- Bloc de texte:

132    S’agissant du critère d’évaluation n  1, le cahier des charges exige que chaque soumissionnaire indique, d’une part, pourquoi il estime être le mieux placé pour entreprendre le projet « pilote » et, d’autre part, quelle approche il prendra. La requérante a obtenu pour ce critère la note de 21 points sur 30. Dans la lettre du 27 septembre 2010, Frontex indique ce qui suit en ce qui concerne la réponse donnée à ce critère dans son offre :

« Votre proposition témoigne d’une bonne compréhension des exigences de Frontex en termes de prestations et d’équipement ; elle montre néanmoins une compréhension limitée de l’objectif expérimental du projet. »

133    La requérante conteste le dernier commentaire.

134    Premièrement, il convient d’écarter son argument selon lequel l’exigence de prendre en considération le caractère expérimental du projet serait arbitraire et que Frontex aurait ainsi introduit « de nouvelles exigences imaginaires » pour l’appel d’offres pour le grand projet pilote Eurosur. Force est de constater que ce caractère expérimental ressortait même du titre de cet appel d’offres relatif à un projet « pilote » et l’avis de marché indiquait que seule la première phase de marché était « confirmée ». De plus, les termes de référence du projet annexés au cahier des charges démontrent que le projet sera effectué à titre d’expérience. Par exemple, la description de l’arrière-plan, figurant tout au début des termes de référence, souligne l’établissement au fur et à mesure du cadre technique selon les besoins identifiés après les essais et l’incertitude existant à cet égard. Ainsi que le relève à juste titre Frontex, le caractère expérimental du projet ressort du point 10.6 des termes de référence, qui, en indiquant « l’approche ʽascendanteʼ spécifique choisie pour mettre en place le réseau principal de partage d’informations Eurosur et du caractère expérimental, de recherche et développement, du projet dans son ensemble », reproduit, en grande partie, la description de l’arrière-plan du projet. Il s’ensuit que Frontex était en droit de s’attendre à ce que les offres des soumissionnaires mentionnent cet objectif dans leur documentation et qu’ils en tiennent compte dans les activités de recherche et de développement liées à la communication, la sécurité et à la présentation de l’information du réseau principal. Le grief tiré de l’introduction des exigences a posteriori ne saurait donc prospérer.

- Consigne:
Poursuivez le texte ci-dessus sur l'appel d'offres Eurosur de Frontex en reprenant juste après sa dernière phrase.

- Lignes de données:

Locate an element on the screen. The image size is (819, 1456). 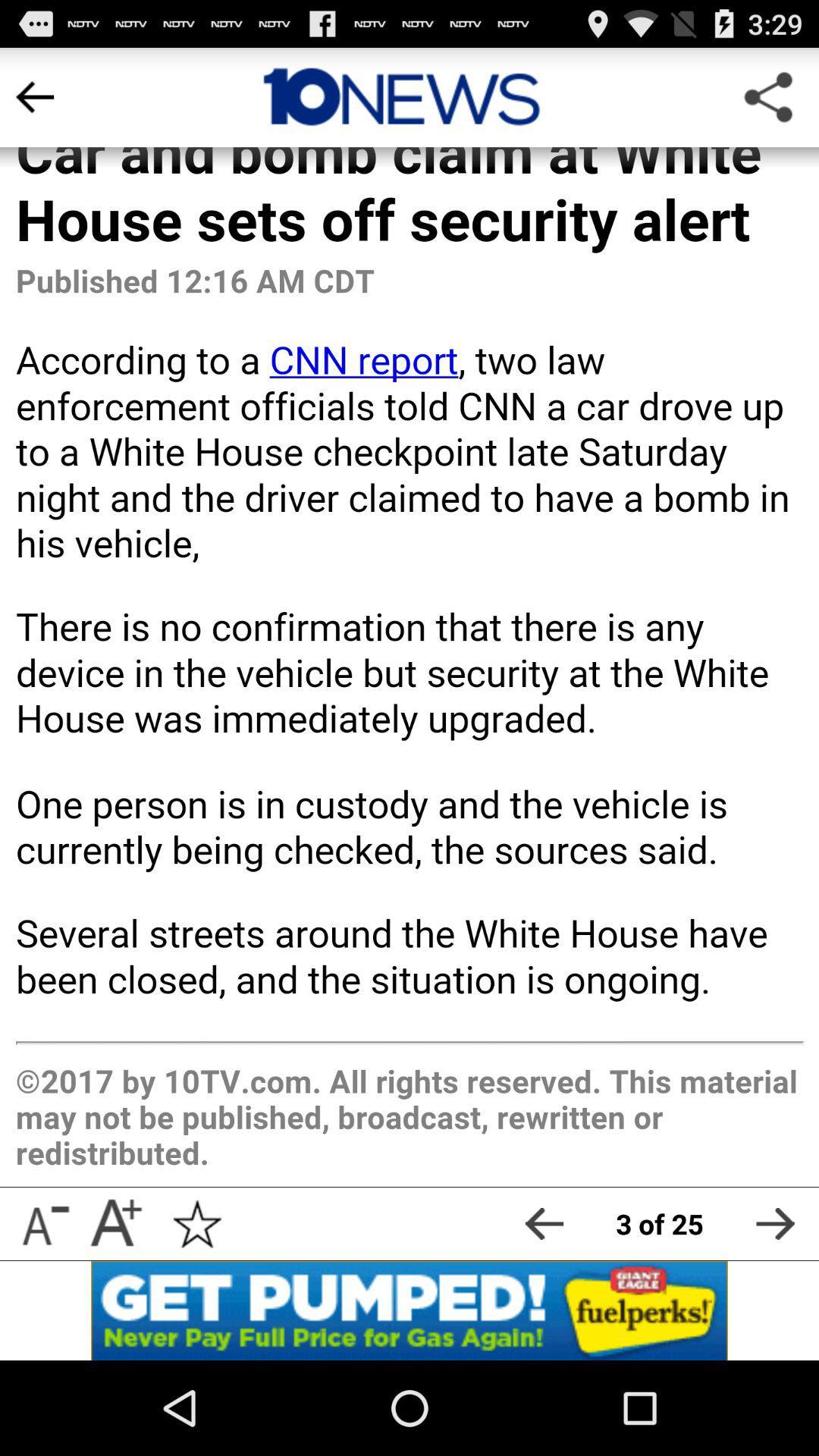
increase text size is located at coordinates (115, 1223).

- Corrigé:
135    Deuxièmement, la requérante invoque cinq points (et leurs quatre schémas) de son offre au soutien de son grief selon lequel Frontex a erronément conclu qu’elle n’avait pas tenu compte du caractère expérimental du projet.

136    En premier lieu, le point 3.4.2.1, intitulé « Eurosur bureau technique », concerne l’établissement et l’opération d’un bureau technique à Frontex aux fins de la gestion du projet. Force est de constater que ce point ne contient qu’une seule référence évidente relative à l’expérimentation, à savoir lorsqu’il prévoit des « interactions ad hoc avec le personnel de Frontex destinées à l’expérimentation et à l’extension du système ». C’est donc à tort que la requérante prétend que ce document, de moins de deux pages, mentionne « de manière extensive des activités de recherche et de développement associées à l’exécution du projet ».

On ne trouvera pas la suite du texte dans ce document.